What is expected:
Among the lines below, a stretch begins at the one with "函館市総合保健センター (40, 1378)" and ends at the one with "ふくま内科循環器内科クリニック (50, 2222)". Repeat that stretch exactly, ends included.
(The input)
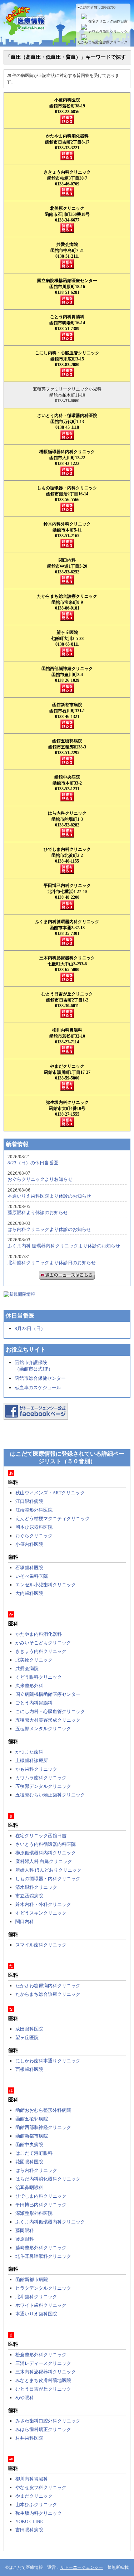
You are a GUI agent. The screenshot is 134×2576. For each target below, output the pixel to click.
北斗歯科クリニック (36, 2296)
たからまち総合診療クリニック (103, 42)
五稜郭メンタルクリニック (43, 1728)
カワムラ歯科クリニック (108, 32)
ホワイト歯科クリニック (40, 2305)
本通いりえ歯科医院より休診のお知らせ (49, 1196)
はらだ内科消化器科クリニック (47, 2179)
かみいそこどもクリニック (43, 1642)
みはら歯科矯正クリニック (43, 2429)
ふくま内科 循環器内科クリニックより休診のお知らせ (64, 1245)
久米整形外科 (29, 1685)
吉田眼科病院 (29, 2529)
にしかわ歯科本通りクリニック (47, 2060)
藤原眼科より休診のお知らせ (38, 1212)
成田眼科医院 (29, 2029)
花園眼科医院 (29, 2161)
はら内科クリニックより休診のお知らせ (49, 1229)
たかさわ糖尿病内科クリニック (47, 1985)
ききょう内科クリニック (40, 1651)
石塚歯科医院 (29, 1567)
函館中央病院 (29, 2144)
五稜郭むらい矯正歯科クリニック (50, 1795)
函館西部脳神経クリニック (43, 2127)
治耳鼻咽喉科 (29, 2187)
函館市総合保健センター (40, 1378)
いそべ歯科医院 (31, 1576)
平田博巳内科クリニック (40, 2204)
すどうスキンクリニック (40, 1913)
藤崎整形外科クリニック (40, 2247)
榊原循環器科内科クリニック (45, 1852)
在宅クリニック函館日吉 (108, 21)
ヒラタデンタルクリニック (43, 2288)
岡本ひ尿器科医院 (34, 1527)
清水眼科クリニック (36, 1887)
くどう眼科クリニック (38, 1677)
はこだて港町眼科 (34, 2153)
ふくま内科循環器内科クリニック (50, 2222)
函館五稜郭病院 (31, 2118)
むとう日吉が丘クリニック (43, 2389)
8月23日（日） (30, 1328)
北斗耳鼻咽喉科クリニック (43, 2256)
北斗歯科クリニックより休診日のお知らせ (52, 1262)
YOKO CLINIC (30, 2521)
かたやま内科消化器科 (38, 1634)
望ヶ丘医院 (27, 2037)
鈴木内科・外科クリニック (43, 1904)
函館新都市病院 (31, 2136)
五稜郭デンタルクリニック (43, 1786)
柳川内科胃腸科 (31, 2479)
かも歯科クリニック (36, 1769)
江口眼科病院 (29, 1501)
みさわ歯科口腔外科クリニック (47, 2421)
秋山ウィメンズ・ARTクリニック (50, 1492)
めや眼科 (24, 2397)
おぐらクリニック (34, 1535)
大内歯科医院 (29, 1593)
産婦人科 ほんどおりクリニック (48, 1870)
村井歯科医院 (29, 2438)
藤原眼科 (24, 2239)
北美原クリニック (34, 1660)
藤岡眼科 (24, 2230)
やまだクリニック (34, 2496)
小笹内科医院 (29, 1544)
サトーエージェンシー (81, 2567)
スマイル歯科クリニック (40, 1944)
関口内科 (24, 1921)
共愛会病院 (27, 1668)
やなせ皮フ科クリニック (40, 2487)
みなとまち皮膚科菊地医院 (43, 2380)
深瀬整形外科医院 (34, 2213)
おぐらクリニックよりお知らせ (40, 1179)
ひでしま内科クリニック (40, 2196)
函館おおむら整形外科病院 (43, 2110)
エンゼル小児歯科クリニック (45, 1584)
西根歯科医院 (29, 2069)
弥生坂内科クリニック (38, 2513)
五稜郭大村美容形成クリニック (47, 1720)
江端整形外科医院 (34, 1510)
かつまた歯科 (29, 1752)
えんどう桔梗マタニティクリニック (52, 1518)
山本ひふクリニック (36, 2504)
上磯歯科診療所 (31, 1760)
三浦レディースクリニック (43, 2363)
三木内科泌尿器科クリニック (45, 2371)
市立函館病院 (29, 1895)
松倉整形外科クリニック (40, 2354)
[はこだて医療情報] (67, 31)
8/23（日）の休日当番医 (33, 1162)
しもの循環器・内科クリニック (47, 1878)
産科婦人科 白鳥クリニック (43, 1861)
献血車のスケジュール (38, 1387)
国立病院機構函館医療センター (47, 1694)
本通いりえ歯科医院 (36, 2314)
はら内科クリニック (36, 2170)
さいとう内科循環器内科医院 (45, 1844)
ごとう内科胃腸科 (34, 1703)
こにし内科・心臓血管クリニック (50, 1711)
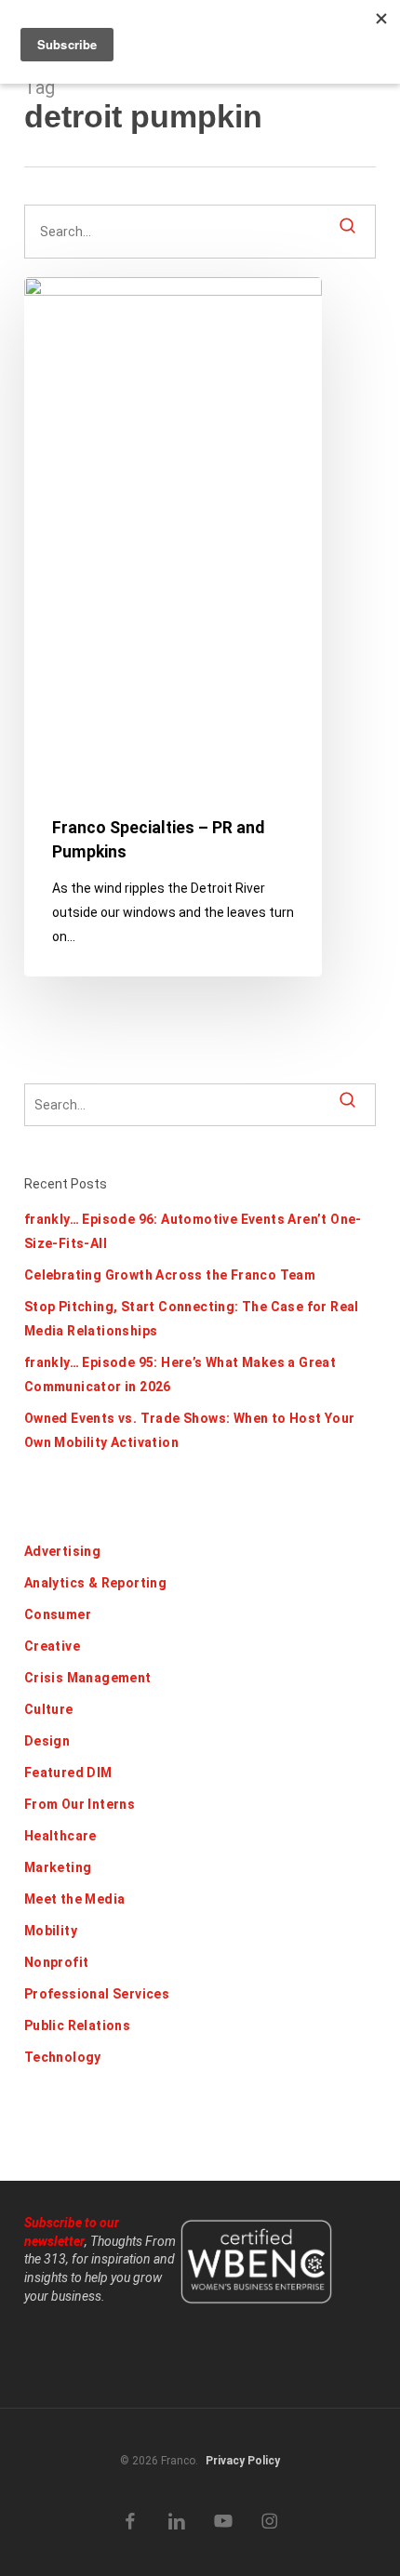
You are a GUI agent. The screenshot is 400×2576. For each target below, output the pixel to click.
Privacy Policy (243, 2460)
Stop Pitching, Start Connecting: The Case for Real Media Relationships (191, 1318)
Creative (52, 1646)
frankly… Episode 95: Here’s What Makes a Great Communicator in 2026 (180, 1374)
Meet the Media (75, 1899)
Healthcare (60, 1835)
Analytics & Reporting (95, 1582)
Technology (62, 2057)
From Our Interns (79, 1804)
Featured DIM (68, 1772)
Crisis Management (88, 1677)
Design (47, 1740)
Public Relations (77, 2025)
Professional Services (96, 1993)
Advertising (62, 1551)
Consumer (57, 1614)
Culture (48, 1709)
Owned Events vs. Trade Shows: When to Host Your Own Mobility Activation (189, 1430)
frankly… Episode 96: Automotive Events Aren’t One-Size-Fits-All (193, 1231)
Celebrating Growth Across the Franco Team (169, 1275)
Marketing (58, 1867)
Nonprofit (56, 1962)
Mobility (50, 1930)
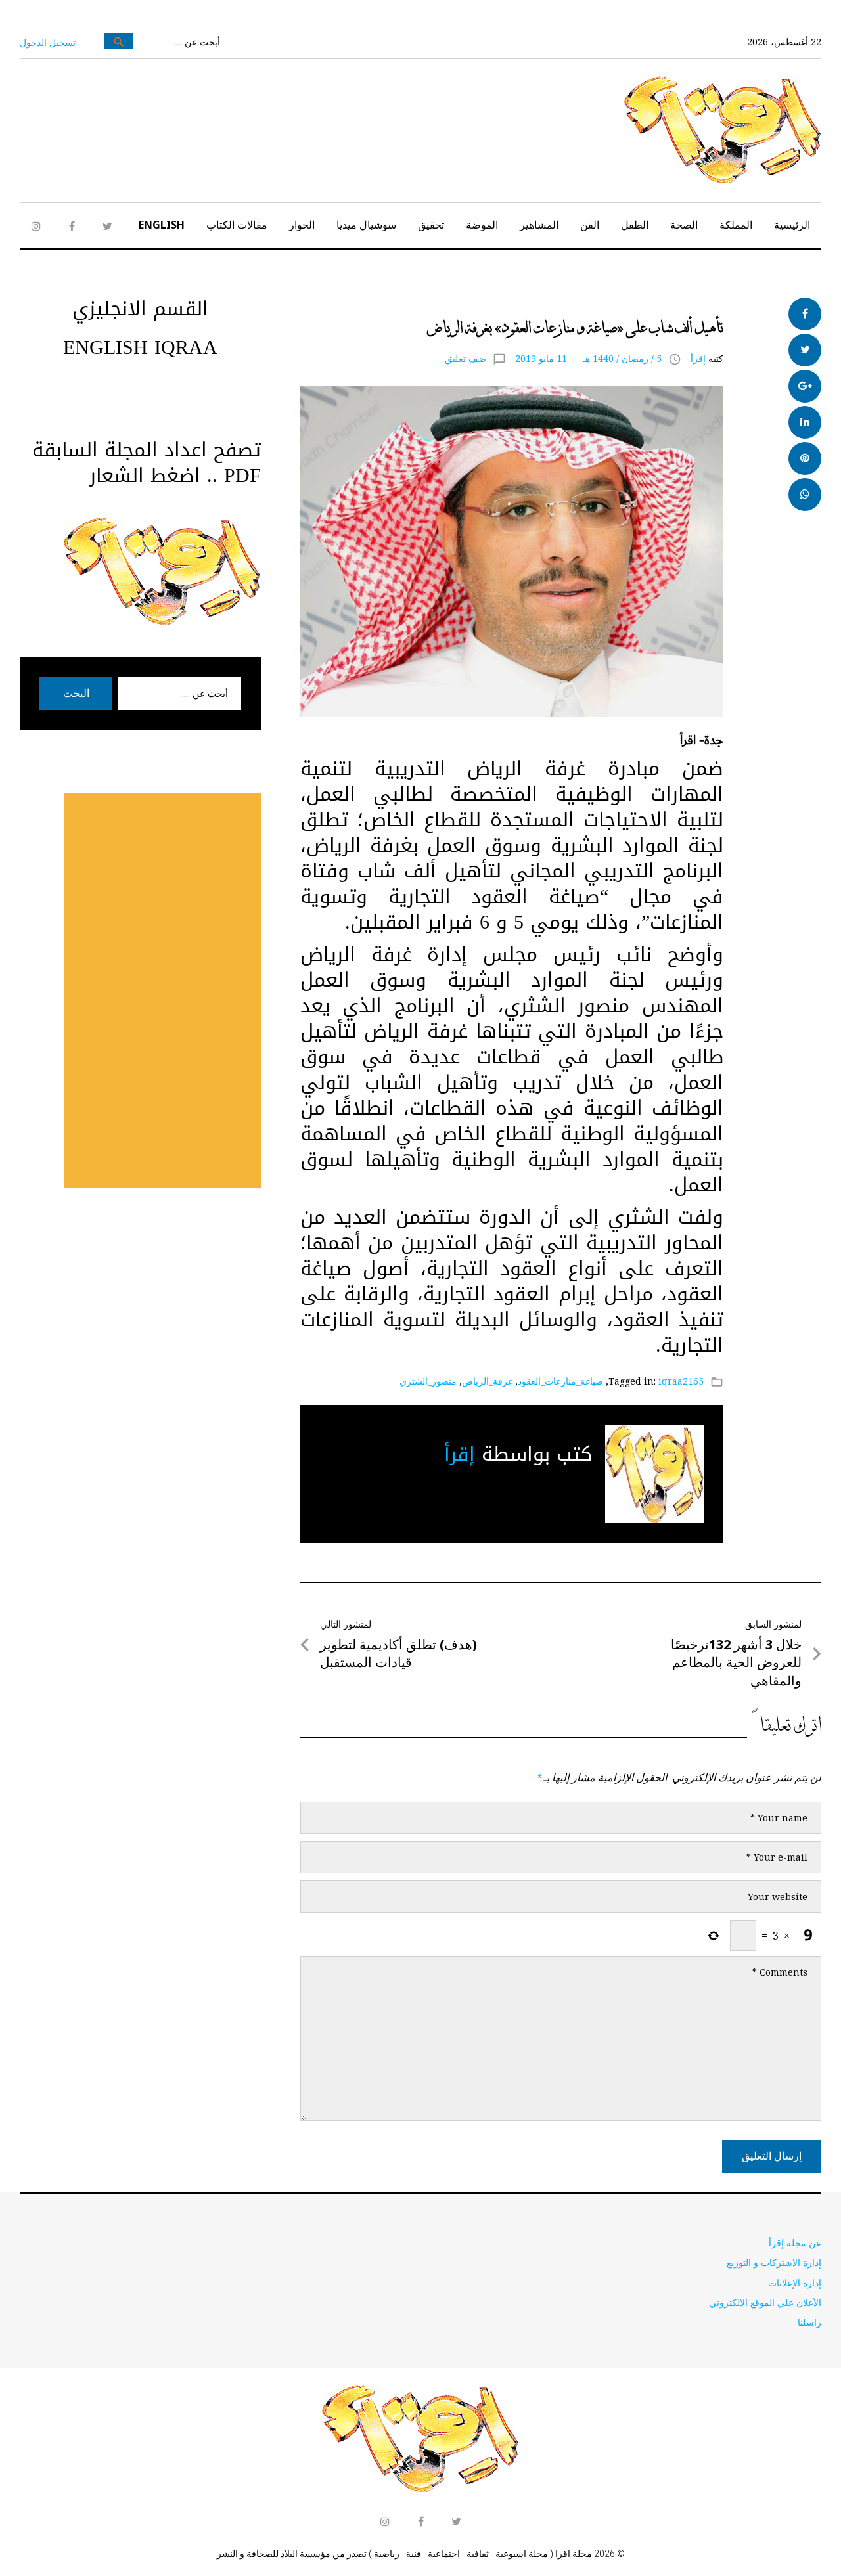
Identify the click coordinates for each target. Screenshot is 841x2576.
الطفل (634, 224)
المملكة (735, 224)
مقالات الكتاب (236, 224)
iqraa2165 (681, 1381)
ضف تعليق (465, 358)
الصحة (684, 224)
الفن (589, 224)
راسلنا (809, 2322)
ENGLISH (162, 224)
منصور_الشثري (428, 1381)
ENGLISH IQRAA (140, 347)
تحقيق (431, 224)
(End The input)
Answer to this problem:
函館市総合保健センター (40, 1378)
いそべ歯科医院 (31, 1576)
平田博巳内科クリニック (40, 2204)
すどうスキンクリニック (40, 1913)
藤崎整形外科クリニック (40, 2247)
榊原循環器科内科クリニック (45, 1852)
在宅クリニック函館日吉 (108, 21)
ヒラタデンタルクリニック (43, 2288)
岡本ひ尿器科医院 (34, 1527)
清水眼科クリニック (36, 1887)
くどう眼科クリニック (38, 1677)
はこだて港町眼科 (34, 2153)
ふくま内科循環器内科クリニック (50, 2222)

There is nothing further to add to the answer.